### SOURCE TEXT
+--

Wednesday, March 28, 2007

How Silly

To get wound up over this. I'm thinking I need "any excuse" these days to be gloomy - or put upon. It is easy to get into that frame of mind "It always happens to me" and I'm going to have to live with this (I hope) for a very long time so I'd just better get used to it I suppose. I'll be doing the paranoia and conspiracy theory bit next!

On the up side - the job market seems to be good, I'm getting some good quality local work posted to my inbox and I've actually decided today to go for a few of them and get back into interview practice and into working for a living mode. I'm banking on everything being clear - how else can I picture it? If that is the case and I go in on the 11th then I will come out on the 12th and have a few days off - then I would have 2 to 3 weeks before going in and hearing the news and then perhaps a week after that a three week course of BCG. Which would take me to about the end of May (Monaco Grand Prix weekend) and that would mean a November 6 month cysto and another 3 BCGs. Believe it or not this is positive thinking. What that would mean is that every May and November from then onwards I'd have a cysto and a course of BCG up to a certain number of years then I think the period between changes to 9 months, 12 months etc.

+--

### EXTRACTED INFORMATION
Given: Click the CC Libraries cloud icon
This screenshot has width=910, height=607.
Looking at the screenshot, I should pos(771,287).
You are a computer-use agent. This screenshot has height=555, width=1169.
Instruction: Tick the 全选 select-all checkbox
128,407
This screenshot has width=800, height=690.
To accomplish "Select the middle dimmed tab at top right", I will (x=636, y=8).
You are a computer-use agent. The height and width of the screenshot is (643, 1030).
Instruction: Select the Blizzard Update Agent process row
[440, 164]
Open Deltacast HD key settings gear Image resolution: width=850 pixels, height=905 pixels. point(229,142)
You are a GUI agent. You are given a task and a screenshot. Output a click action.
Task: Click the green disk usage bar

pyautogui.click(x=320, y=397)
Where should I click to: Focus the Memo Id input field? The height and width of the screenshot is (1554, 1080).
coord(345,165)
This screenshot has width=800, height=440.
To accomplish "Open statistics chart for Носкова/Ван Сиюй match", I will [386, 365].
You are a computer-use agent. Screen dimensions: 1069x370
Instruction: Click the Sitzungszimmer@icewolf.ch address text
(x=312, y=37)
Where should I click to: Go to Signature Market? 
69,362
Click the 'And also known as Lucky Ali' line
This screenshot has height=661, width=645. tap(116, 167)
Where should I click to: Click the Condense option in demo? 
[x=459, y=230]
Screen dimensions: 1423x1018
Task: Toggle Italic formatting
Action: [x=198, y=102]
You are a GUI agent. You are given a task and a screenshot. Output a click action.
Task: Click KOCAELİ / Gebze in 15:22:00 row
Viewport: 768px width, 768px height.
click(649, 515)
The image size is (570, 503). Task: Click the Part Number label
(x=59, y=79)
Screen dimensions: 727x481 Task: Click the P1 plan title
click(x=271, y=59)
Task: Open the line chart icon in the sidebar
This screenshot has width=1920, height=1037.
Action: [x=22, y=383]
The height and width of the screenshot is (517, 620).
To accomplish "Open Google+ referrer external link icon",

+--

### WHAT TO PRODUCE
Reproduce the blog entry word for word from "To get wound" up to and including "theory bit next!".

### YOUR RESPONSE
To get wound up over this. I'm thinking I need "any excuse" these days to be gloomy - or put upon. It is easy to get into that frame of mind "It always happens to me" and I'm going to have to live with this (I hope) for a very long time so I'd just better get used to it I suppose. I'll be doing the paranoia and conspiracy theory bit next!